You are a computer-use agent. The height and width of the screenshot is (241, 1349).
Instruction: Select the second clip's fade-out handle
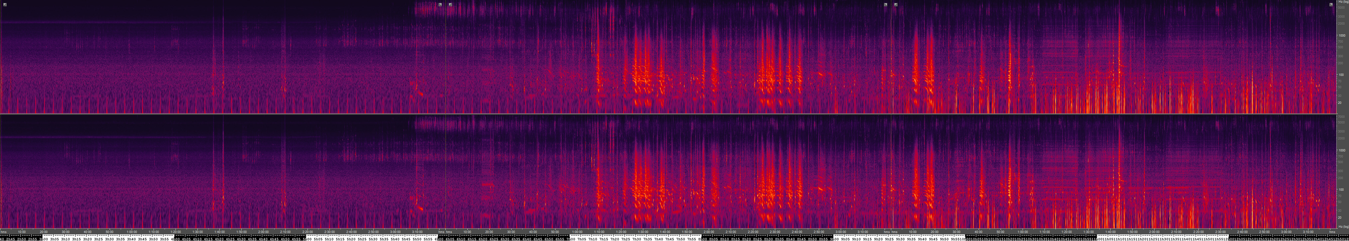tap(886, 5)
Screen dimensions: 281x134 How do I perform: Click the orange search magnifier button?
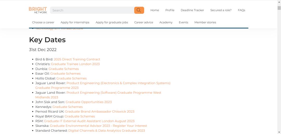pos(139,10)
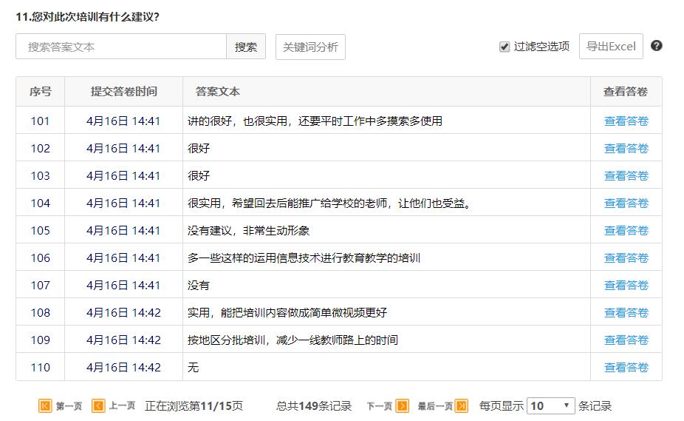Click the 提交答卷时间 column header
This screenshot has height=421, width=684.
(x=123, y=92)
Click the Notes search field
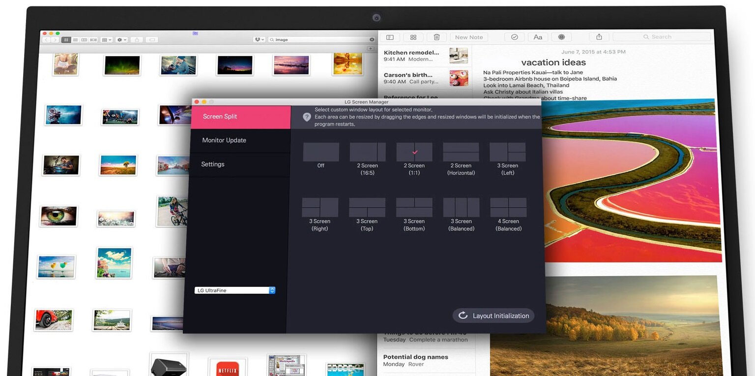 pyautogui.click(x=661, y=37)
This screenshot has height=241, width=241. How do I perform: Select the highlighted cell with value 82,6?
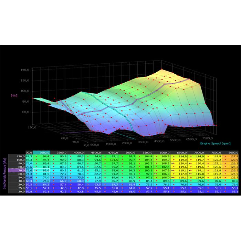click(42, 170)
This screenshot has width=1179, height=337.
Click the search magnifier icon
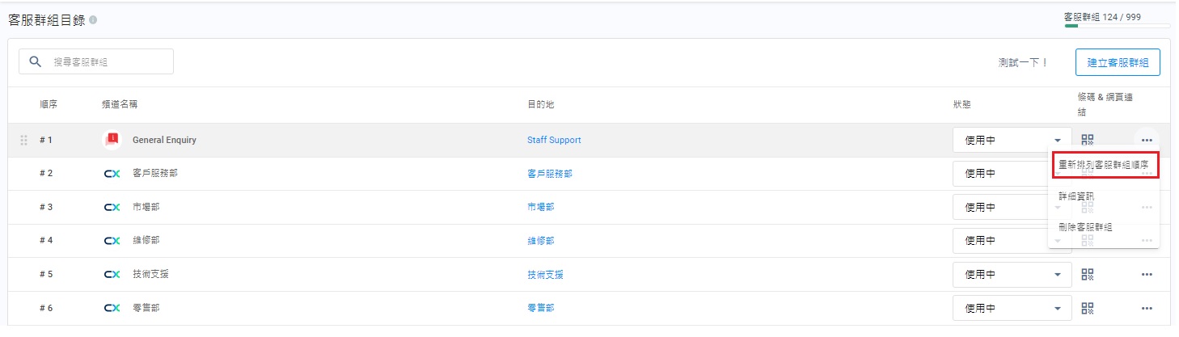36,61
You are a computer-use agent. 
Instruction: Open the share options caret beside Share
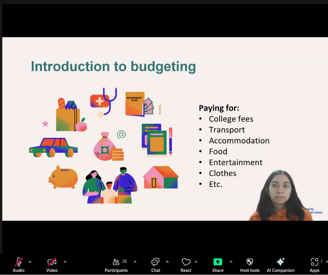click(231, 262)
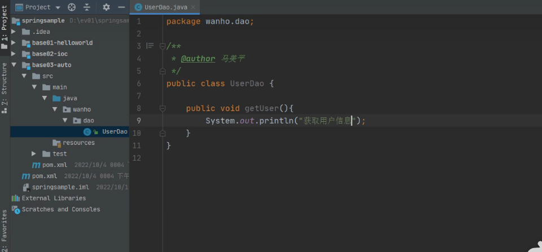This screenshot has height=252, width=542.
Task: Click the locate/select opened file target icon
Action: click(x=72, y=7)
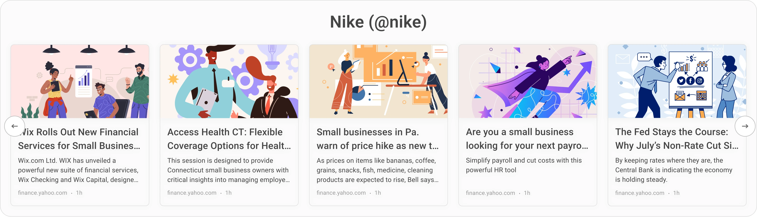Click finance.yahoo.com source under Access Health article
Viewport: 757px width, 217px height.
point(192,193)
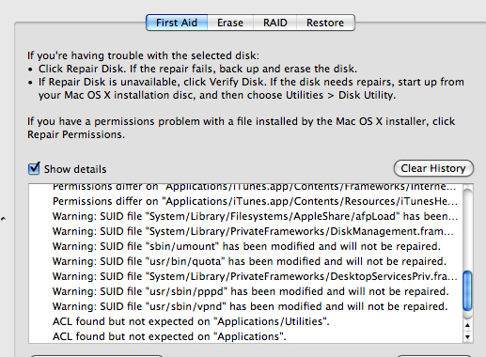Click the blue scrollbar thumb in log
The width and height of the screenshot is (486, 357).
pyautogui.click(x=467, y=291)
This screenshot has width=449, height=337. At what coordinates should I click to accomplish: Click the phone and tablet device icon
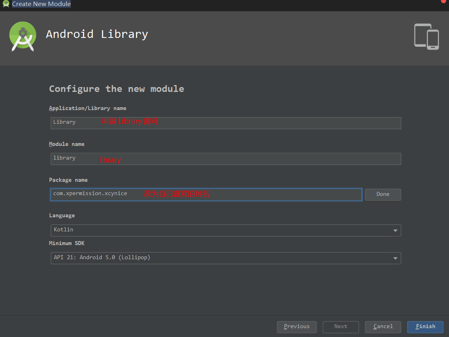(x=426, y=36)
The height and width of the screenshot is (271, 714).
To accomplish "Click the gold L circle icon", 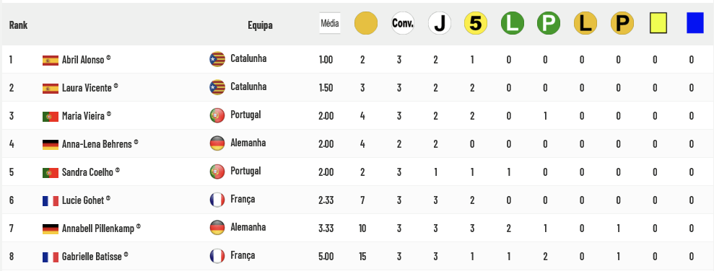I will pyautogui.click(x=585, y=23).
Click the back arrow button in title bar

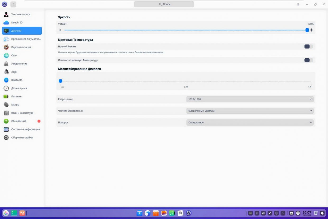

☆ ☆ ☆ ☆

■ **Task brief**:
Exactly as written above, retype the lines starting at the one holding "Instruction: Open the" and ending at the one holding "The height and width of the screenshot is (271, 714).", both included, but not the pictures.

■ **Written response**:
Instruction: Open the share options caret beside Share
click(231, 262)
This screenshot has height=252, width=542.
Task: Click the locate/select opened file target icon
Action: click(x=72, y=7)
Click finance.yahoo.com source under Access Health article
Viewport: 757px width, 217px height.
point(192,193)
Click the blue scrollbar thumb in log
The width and height of the screenshot is (486, 357).
pyautogui.click(x=467, y=291)
This screenshot has width=449, height=337. At what coordinates should I click to accomplish: Click the phone and tablet device icon
(x=426, y=36)
The height and width of the screenshot is (271, 714).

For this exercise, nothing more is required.